Severe shock can occur in residential plumbing when excessive water pressure is involved. Properly installed hammer arrestors lessen the possibility of damaging the plumbing system. "Shock can cause premature failure of piping, water heaters, laundry machines and valves," says journeyman plumber Tony Marinas.
As water flows through a pipe, it creates movement and pressure. Movement can be controlled by correctly installing hammer arrestors near check valves in addition to proper placement of supports, hangers, and/or strapping. A water hammer arrestor will soften the valve closing, thus deafening the noise by adsorbing the shock of the valve operating.
Water hammer arrestors (piston and chamber styles) are available for residential and commercial usage. Arrestors are threaded, glued or soldered onto the piping. Depending upon piping design, available in stainless steel, brass and copper, and/or PVC schedule 80 materials.
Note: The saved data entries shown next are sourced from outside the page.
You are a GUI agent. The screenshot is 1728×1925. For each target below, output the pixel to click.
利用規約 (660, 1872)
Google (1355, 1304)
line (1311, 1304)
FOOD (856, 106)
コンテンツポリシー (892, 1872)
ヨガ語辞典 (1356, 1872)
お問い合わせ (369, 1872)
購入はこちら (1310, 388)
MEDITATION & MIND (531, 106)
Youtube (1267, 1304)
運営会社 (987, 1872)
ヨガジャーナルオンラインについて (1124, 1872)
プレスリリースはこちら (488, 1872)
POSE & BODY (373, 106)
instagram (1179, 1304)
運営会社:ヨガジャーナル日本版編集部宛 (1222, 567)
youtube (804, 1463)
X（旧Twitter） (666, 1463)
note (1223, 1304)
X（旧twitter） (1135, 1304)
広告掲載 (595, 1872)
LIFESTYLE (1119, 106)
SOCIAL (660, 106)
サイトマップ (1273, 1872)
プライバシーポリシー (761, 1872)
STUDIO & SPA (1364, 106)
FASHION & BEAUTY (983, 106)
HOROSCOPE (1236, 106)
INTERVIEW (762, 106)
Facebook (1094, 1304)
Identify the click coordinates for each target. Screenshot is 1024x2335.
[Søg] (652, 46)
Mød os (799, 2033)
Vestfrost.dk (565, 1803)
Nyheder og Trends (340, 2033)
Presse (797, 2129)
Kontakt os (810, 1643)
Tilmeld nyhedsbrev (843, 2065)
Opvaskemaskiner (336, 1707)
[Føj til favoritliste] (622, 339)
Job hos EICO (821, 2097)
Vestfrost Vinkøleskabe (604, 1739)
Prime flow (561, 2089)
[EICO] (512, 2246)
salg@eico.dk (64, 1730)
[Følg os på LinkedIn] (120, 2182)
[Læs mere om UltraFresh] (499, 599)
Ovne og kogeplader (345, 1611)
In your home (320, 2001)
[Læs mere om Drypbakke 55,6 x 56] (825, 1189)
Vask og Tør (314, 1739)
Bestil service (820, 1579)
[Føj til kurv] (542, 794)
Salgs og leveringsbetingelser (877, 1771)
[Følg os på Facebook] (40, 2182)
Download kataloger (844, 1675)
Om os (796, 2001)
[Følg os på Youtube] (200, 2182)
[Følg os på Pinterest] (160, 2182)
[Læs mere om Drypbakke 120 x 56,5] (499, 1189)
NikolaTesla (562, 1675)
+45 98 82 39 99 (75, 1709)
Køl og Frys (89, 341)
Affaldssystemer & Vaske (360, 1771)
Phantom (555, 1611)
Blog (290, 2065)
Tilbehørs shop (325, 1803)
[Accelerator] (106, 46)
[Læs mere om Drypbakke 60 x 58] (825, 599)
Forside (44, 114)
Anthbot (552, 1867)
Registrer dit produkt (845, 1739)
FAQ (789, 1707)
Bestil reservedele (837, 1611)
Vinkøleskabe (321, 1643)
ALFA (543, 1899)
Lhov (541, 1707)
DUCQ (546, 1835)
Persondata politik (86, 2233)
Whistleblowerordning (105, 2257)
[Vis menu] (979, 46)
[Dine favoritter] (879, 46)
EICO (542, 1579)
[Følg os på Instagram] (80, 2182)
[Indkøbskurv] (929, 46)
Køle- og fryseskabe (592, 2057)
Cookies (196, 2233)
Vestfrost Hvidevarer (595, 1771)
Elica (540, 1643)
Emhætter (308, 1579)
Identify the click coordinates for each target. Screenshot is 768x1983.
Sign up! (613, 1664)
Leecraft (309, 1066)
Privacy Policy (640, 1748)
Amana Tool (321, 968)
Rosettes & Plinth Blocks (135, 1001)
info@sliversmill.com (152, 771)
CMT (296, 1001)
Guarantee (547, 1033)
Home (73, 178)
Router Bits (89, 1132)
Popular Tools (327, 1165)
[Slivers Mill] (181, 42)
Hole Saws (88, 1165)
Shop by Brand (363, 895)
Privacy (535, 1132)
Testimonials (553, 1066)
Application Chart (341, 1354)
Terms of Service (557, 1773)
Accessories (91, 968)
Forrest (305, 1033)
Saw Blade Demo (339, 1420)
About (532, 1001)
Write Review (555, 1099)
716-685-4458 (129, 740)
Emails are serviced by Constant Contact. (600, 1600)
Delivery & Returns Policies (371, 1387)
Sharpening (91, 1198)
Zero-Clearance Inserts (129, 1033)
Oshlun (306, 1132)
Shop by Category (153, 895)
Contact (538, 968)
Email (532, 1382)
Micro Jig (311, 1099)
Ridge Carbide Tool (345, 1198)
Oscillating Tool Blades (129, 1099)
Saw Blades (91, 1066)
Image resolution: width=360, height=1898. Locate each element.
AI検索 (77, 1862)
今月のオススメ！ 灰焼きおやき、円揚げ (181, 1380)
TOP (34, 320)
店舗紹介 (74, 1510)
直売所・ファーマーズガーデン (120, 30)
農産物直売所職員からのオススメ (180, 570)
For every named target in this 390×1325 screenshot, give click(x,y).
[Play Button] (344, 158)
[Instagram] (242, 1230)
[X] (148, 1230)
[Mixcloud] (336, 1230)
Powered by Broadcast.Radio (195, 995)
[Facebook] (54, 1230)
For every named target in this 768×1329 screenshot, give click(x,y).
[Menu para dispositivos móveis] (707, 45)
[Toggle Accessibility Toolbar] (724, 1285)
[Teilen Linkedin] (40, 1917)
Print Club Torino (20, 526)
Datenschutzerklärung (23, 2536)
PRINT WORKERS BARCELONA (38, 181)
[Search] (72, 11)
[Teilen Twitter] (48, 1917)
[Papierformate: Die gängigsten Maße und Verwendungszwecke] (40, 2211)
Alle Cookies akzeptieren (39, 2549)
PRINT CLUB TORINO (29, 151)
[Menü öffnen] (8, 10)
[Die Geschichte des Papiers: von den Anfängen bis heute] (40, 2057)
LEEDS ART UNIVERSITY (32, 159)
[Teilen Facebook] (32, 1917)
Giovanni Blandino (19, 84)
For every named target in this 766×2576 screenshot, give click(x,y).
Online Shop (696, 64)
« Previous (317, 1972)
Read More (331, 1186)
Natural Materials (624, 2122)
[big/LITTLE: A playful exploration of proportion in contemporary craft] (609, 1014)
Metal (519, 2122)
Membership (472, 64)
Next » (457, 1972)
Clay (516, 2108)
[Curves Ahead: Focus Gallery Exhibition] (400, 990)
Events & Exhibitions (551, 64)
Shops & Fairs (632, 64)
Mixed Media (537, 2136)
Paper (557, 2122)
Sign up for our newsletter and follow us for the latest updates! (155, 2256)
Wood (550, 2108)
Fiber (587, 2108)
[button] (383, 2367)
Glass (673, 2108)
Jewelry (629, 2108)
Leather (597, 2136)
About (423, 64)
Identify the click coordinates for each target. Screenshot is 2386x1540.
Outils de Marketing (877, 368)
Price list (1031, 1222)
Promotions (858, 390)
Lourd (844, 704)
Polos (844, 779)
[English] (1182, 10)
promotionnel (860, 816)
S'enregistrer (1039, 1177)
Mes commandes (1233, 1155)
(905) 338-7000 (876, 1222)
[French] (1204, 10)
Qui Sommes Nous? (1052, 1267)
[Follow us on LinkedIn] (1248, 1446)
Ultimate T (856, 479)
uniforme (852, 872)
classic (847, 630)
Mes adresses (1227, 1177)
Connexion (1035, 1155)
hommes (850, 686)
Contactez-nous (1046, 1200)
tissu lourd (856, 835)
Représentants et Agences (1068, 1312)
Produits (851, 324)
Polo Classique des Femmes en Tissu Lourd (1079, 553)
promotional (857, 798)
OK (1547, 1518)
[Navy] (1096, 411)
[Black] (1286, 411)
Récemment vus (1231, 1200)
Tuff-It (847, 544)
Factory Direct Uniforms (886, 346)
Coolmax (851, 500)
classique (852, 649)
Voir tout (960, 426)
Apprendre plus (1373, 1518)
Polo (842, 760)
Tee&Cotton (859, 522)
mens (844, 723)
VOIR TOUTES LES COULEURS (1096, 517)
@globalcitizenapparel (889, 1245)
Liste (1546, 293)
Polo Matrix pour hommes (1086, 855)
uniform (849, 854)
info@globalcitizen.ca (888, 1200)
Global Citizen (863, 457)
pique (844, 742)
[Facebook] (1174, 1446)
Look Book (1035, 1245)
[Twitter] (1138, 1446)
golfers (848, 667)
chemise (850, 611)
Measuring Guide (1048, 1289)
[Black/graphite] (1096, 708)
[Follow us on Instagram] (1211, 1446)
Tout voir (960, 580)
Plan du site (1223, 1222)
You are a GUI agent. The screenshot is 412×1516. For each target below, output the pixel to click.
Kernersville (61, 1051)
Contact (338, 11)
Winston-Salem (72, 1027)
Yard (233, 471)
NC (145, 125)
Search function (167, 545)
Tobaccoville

Stainless steel constructed (chamber-style) water hammers seldom, if ever, need replacing and are guaranteed for the life of the plumbing. Unlike piston-type units, which have moving parts, chamber-style arrestors have a proven track record, according to Jay R. Smith Mfg. Company, a manufacturer of plumbing and drainage products in the non-residential construction industry.. Piston-type water hammer arrestors are mechanical devices and are prone to failure without notice. Replacement intervals are impossible to predict due to variety of factors.